Start of Source data

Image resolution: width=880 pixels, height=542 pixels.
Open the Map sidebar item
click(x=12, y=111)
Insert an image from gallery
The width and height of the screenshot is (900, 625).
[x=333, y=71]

End of Source data

> [Your goal] Every line above should be transcribed exactly.

> [Solution]
Image resolution: width=880 pixels, height=542 pixels.
Open the Map sidebar item
click(x=12, y=111)
Insert an image from gallery
The width and height of the screenshot is (900, 625).
[x=333, y=71]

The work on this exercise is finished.